Exercise details ▸
Resume the passage about data and algorithms in policymaking, continuing on from its final sentence.

Document section ▸
══════
Finally, the discussion holds not only for policy analysis but also for the corresponding process of policy monitoring and evaluation. The current state of the art in scientific literature suggests that it is possible to evaluate the single causal impact of a policy, but this is far to be true: even in a controlled policy field experiment, it is not possible to estimate the external validity of the results when a pilot policy instrument is deployed at the country level, that is, at a different scale of complexity, or repeated in a slightly different situation in which local attributes are different.

4 The Way Forward

Data and algorithms applied to CSS can heavily impact upon the way we conceive the process of policy generation. However, the adoption of such tools needs preceding efforts by the policy itself, mainly in the areas of data as an input.

The ability of the public infrastructure to gather and store data for many sources calls for investment in technology, human capital, and a legislation that find a fine balance between citizens’ right for privacy and a flexible use of the data.
══════
Input data ▸
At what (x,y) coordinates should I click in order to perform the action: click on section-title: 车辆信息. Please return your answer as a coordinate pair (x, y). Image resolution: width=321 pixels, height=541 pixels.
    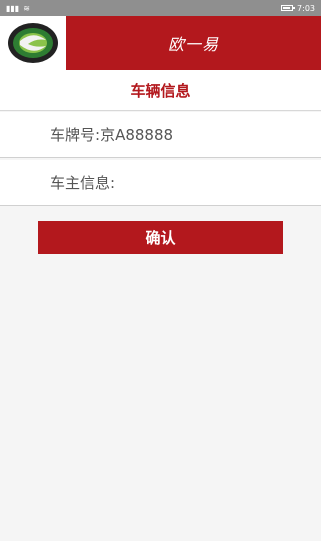
    Looking at the image, I should click on (160, 90). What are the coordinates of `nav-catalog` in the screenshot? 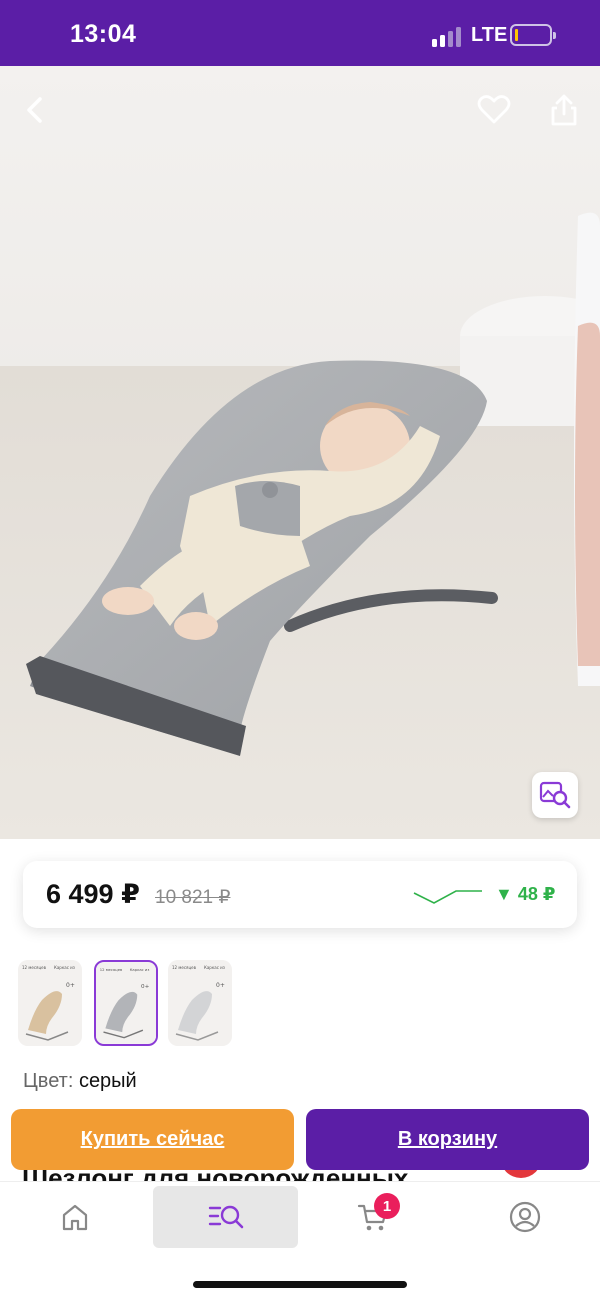 It's located at (226, 1217).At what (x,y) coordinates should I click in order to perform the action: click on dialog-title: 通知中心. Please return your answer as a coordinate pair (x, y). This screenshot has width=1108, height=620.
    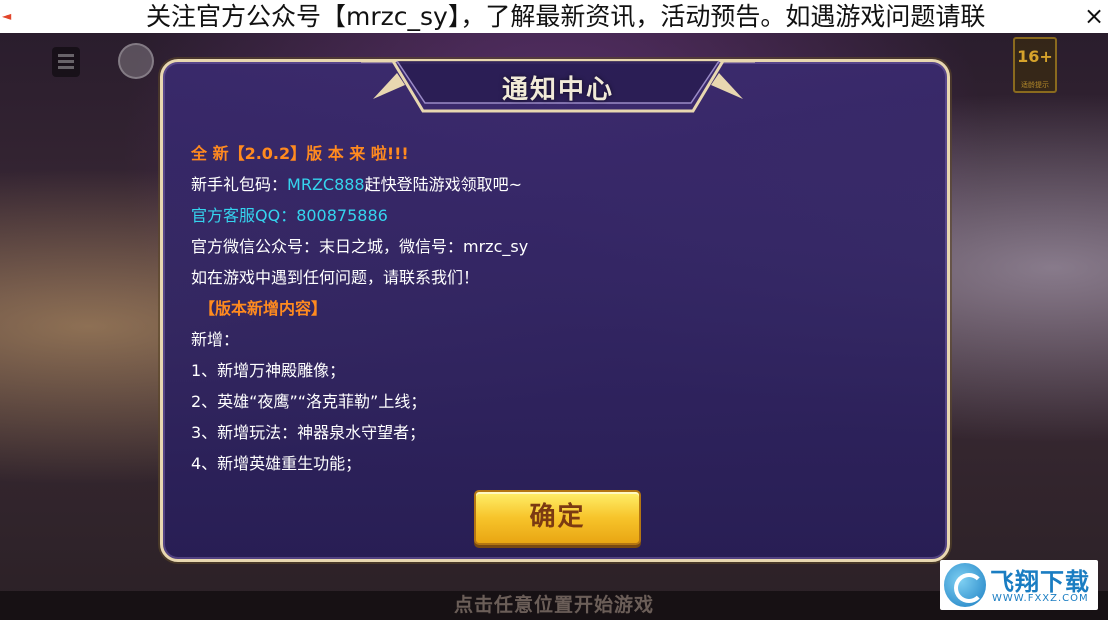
══════
Task answer ▸
The storage and the computational power of large amount of data should not rely on foreign service providers since data should be subject to European regulation. Therefore, policies within the European Data Infrastructure such as the European Open Science Cloud are welcome as well as the high prioritization of technological infrastructure in the European Regional Development Fund.Footnote 5

Data collected and stored in Europe are subject to the GDPR which is correctly concerned with citizens’ privacy protection. Although art. 89 allows research of certain privileges in data handling, the regulation is silent about the use for research of privately gathered data, de facto providing a solid reason to a large private platform not to share their data. This is in area in which the policy maker could intervene with the purpose of facilitating public-private data exchange for achieving the purpose of public interest.

The management of data and CSS also requires investments in human capital. The introduction of new professional profiles such as data stewards is required to deal with legislation and technical issue related to data, and the introduction of university curricula in data science should be encouraged. Moreover, due to variegated mix of skills that are required to apply CSS, interdisciplinary research should be supported and promoted.